[ENTRIES SUPPLIED — start]

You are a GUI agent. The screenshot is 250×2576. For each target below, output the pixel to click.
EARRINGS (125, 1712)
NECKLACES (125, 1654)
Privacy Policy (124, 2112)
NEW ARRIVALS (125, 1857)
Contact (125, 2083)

[ENTRIES SUPPLIED — finish]

● AIM OF THE EXERCISE
Would you return all of the data exactly as given?

● WORKED SOLUTION
You are a GUI agent. The screenshot is 250×2576. For each target below, output the pixel to click.
EARRINGS (125, 1712)
NECKLACES (125, 1654)
Privacy Policy (124, 2112)
NEW ARRIVALS (125, 1857)
Contact (125, 2083)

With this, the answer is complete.